- Born: March 5, 1919 Waltham, Massachusetts, U.S.
- Died: November 6, 2001 (aged 82) Cambridge, Massachusetts, U.S.
- Education: Webb Institute (BS, 1940) Massachusetts Institute of Technology (MS, 1942) University of Cambridge (PhD, 1950)
- Known for: surface tension research, invention of the heat pipe, study of Coriolis effect on bathtub vortices
- Spouse: Florence Newman (m. 1944)
- Children: Lloyd N. Trefethen, Gwyned Trefethen
- Awards: ASME Fellow
- Scientific career
- Fields: Fluid dynamics, mechanical engineering
- Institutions: National Science Foundation Harvard University Tufts University
- Thesis: Heat Transfer Properties of Liquid Metals (1950)

= Lloyd M. Trefethen =

American fluid dynamicist

Lloyd MacGregor Trefethen (March 5, 1919 – November 6, 2001) was an American fluid dynamicist. He served as a professor of mechanical engineering at Tufts University for more than 40 years. His work included research on surface tension, independent invention of the heat pipe, and an experimental investigation of the Coriolis effect on draining vortices. He also co-authored a notable paper on card shuffling.

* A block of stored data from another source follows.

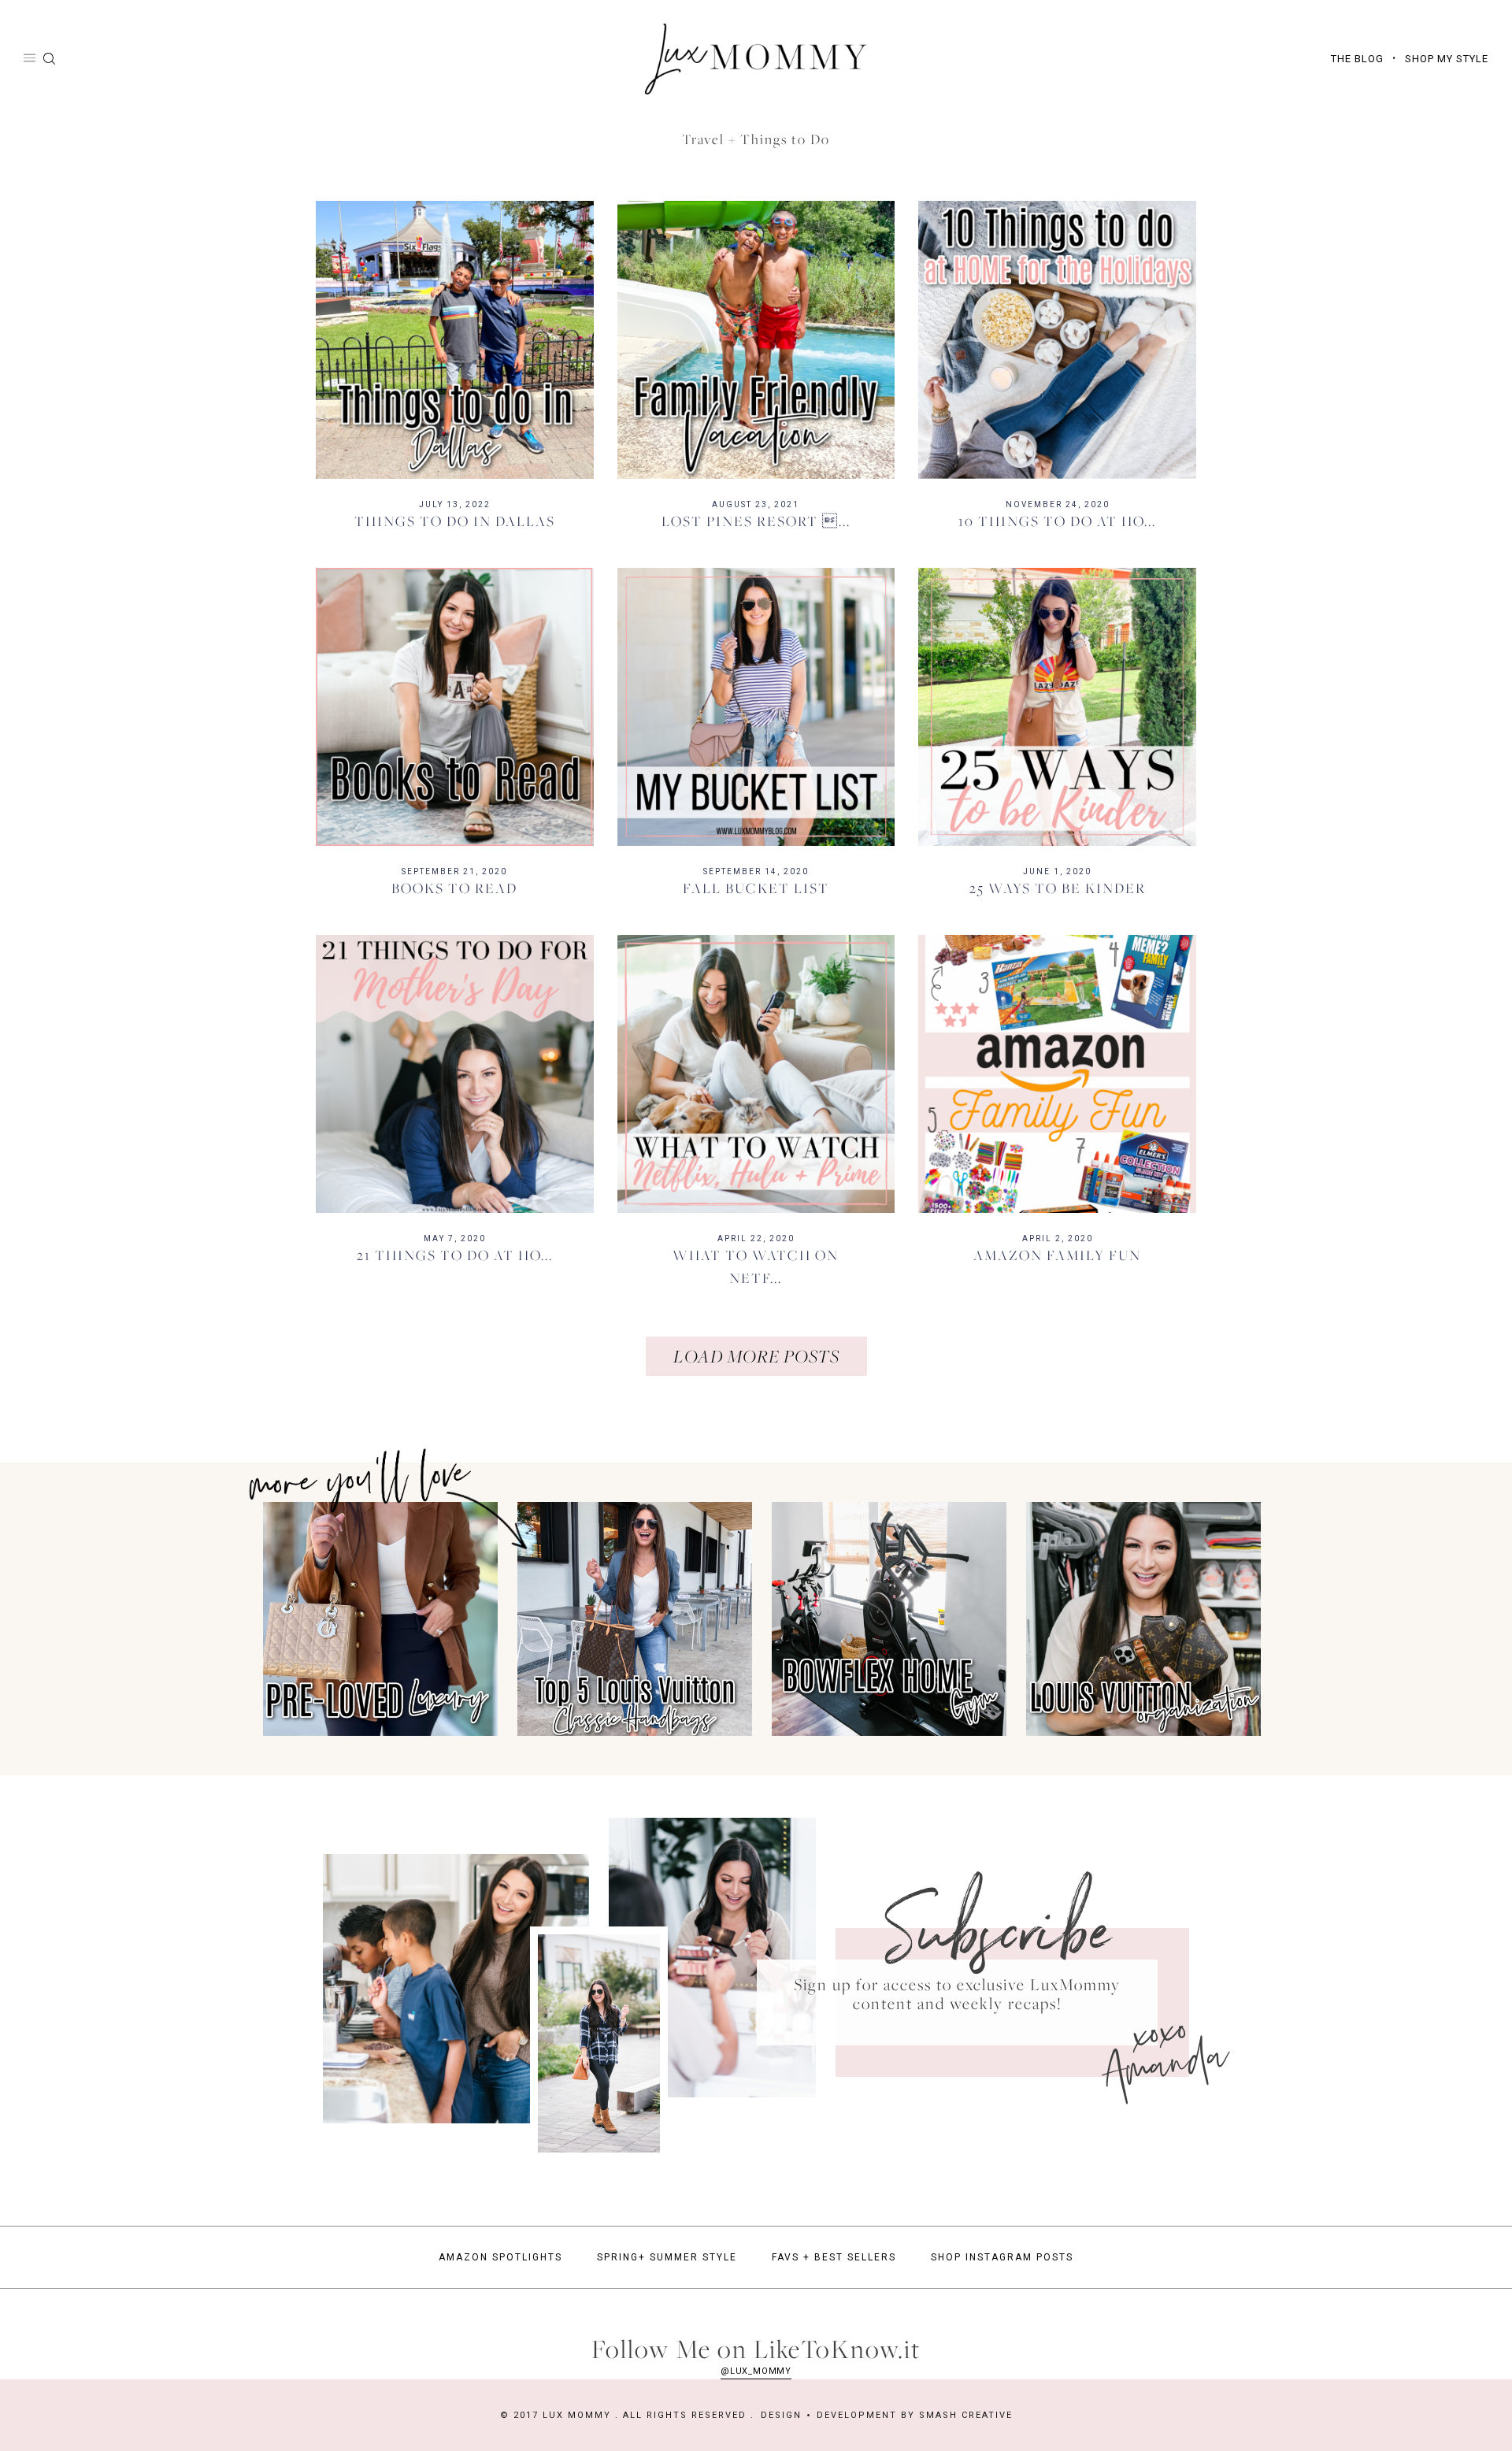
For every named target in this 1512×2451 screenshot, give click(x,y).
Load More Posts (756, 1356)
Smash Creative (966, 2415)
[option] (375, 1619)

==Early life and education==
Trefethen was born on March 5, 1919, in Waltham, Massachusetts. He graduated from the Webb Institute in 1940, and he received a master’s degree in naval engineering from the Massachusetts Institute of Technology in 1942.

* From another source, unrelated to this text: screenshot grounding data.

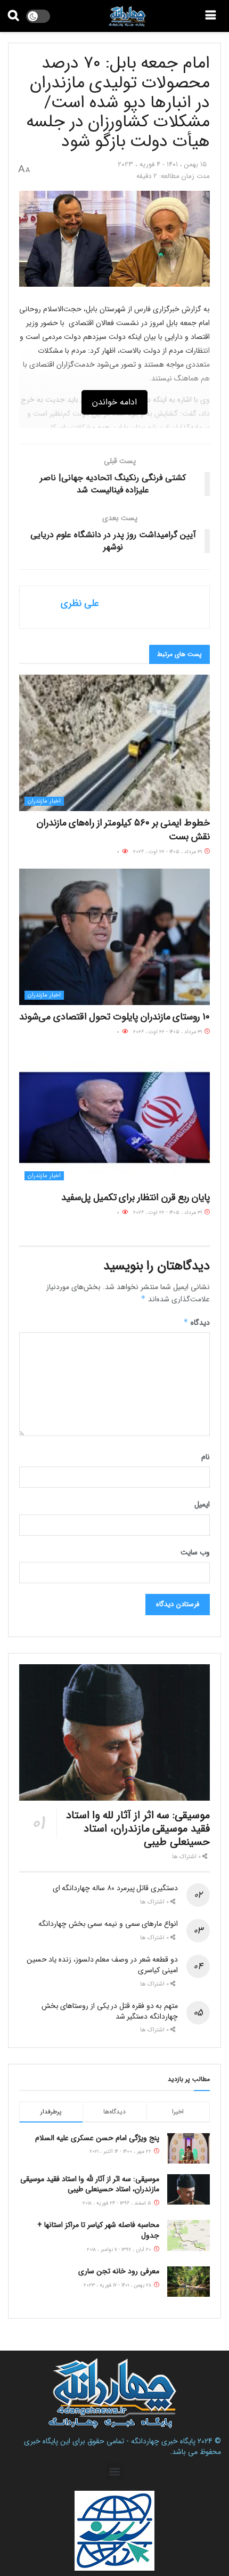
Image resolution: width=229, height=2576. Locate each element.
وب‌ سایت (195, 1552)
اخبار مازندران (44, 801)
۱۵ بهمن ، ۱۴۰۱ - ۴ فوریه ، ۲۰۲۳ (162, 164)
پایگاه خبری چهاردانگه (163, 2441)
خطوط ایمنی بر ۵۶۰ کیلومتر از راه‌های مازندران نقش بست (123, 829)
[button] (115, 2471)
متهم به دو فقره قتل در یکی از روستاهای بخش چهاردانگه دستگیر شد (110, 2011)
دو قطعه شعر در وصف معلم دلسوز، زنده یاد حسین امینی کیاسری (102, 1965)
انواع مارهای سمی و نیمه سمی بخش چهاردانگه (108, 1924)
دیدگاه (196, 1322)
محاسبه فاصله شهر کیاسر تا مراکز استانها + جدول (98, 2230)
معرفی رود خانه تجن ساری (118, 2271)
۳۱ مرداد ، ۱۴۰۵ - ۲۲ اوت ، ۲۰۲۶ (168, 852)
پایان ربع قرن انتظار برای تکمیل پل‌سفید (135, 1197)
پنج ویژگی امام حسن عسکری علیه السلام (97, 2138)
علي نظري (80, 603)
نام (205, 1457)
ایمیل (202, 1504)
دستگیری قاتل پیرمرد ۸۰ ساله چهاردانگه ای (115, 1888)
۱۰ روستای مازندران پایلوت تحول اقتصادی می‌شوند (114, 1016)
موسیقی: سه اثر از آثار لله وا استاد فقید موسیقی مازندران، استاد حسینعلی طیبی (138, 1828)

During World War II, Trefethen first enlisted in the United States Merchant Marine because he knew he could not pass the Navy eye exam. However, after memorizing the eye chart, he passed the exam and became a naval officer. There he met Florence Newman, a Navy codebreaker who later taught in Tufts University’s english department. They married in 1944. Their son, Lloyd N. Trefethen, later became a notable mathematician; they also had an older daughter, the quilter Gwyned Trefethen.

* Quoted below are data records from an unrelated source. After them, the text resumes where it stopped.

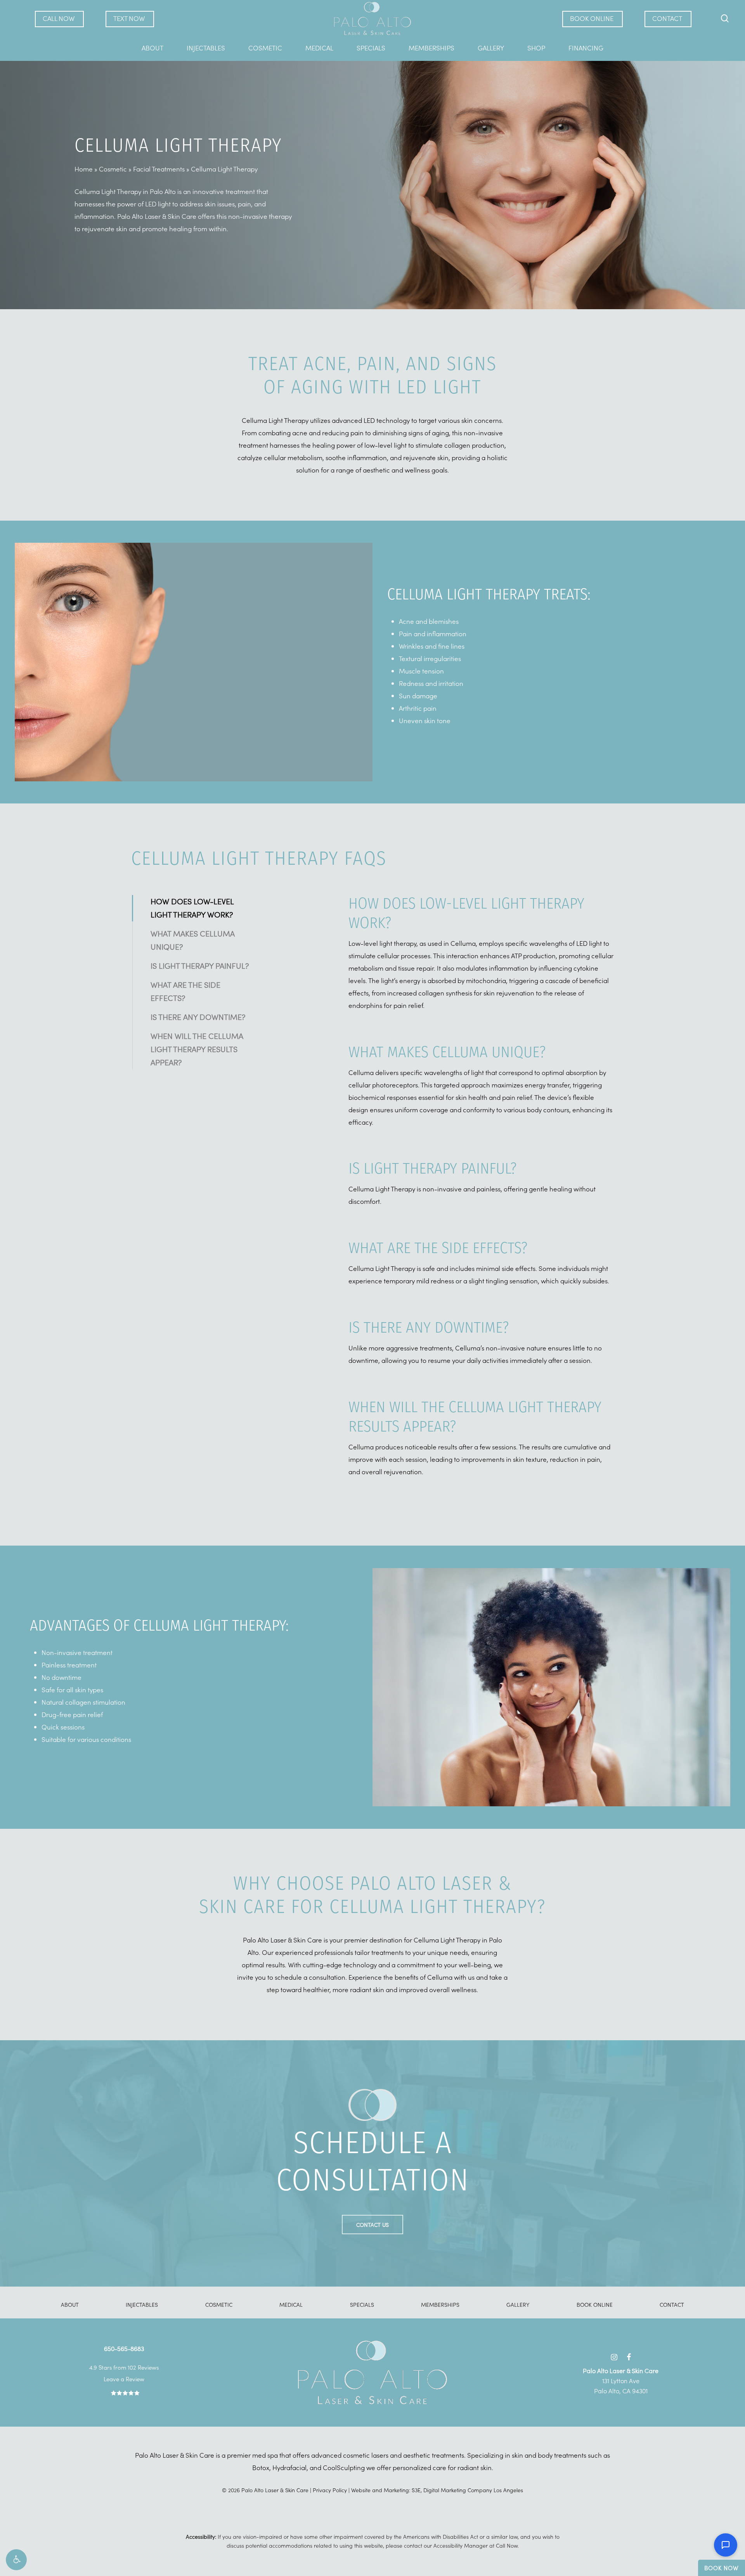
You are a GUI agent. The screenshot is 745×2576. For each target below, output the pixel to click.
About (70, 2304)
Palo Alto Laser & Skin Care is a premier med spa (206, 2455)
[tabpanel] (481, 941)
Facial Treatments (159, 168)
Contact (672, 2304)
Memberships (440, 2304)
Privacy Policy (330, 2490)
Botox (260, 2467)
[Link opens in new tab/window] (614, 2355)
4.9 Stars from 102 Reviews (124, 2367)
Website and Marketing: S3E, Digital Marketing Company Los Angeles (437, 2490)
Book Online (595, 2304)
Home (83, 168)
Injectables (142, 2304)
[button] (16, 2559)
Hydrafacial (289, 2467)
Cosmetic (113, 168)
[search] (724, 18)
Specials (362, 2304)
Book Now (721, 2568)
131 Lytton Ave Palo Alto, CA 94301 (620, 2380)
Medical (291, 2304)
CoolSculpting (344, 2467)
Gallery (517, 2304)
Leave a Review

In 1950, Trefethen completed a Ph.D. at the University of Cambridge. Although his initial research plan was to study the cooling of turbine blades, his eventual dissertation was Heat Transfer Properties of Liquid Metals. His work sparked an ongoing interest in magnetohydrodynamics at Cambridge.

==Career and later life==
On returning to the US, Trefethen took a managerial position at the National Science Foundation before joining Harvard University as an assistant professor of engineering in 1954. He moved to Tufts University in 1958, where he became a full professor and chair of the mechanical engineering department. He retired in 1989.

Trefethen died on November 6, 2001 in Cambridge, Massachusetts.

==Contributions==
Trefethen was known for his research on surface tension in liquids, and he was one of the independent inventors of the heat pipe. In 1963, he made an award-winning educational film, Surface Tension in Fluid Mechanics, as part of a series produced by the National Committee on Fluid Mechanics Films. Trefethen's fluid mechanics research also included a widely reported investigation into whether the Coriolis force causes a draining vortex in the Southern Hemisphere to rotate opposite to the direction reported by Ascher Shapiro a few years earlier for the Northern Hemisphere.

Beyond fluid dynamics, Trefethen's publications include a paper with his son Lloyd N. Trefethen on the Gilbert–Shannon–Reeds model, a mathematical model of shuffling playing cards. In contrast to earlier research suggesting that seven riffles are needed to remove any patterns from an unshuffled deck of cards, Trefethen and Trefethen showed that, in their model of the problem, five riffles are enough.

==Recognition==
Trefethen was a Fellow of the ASME. In 1999, a special issue of the Journal of Fluids Engineering was dedicated to him in honor of his 80th birthday.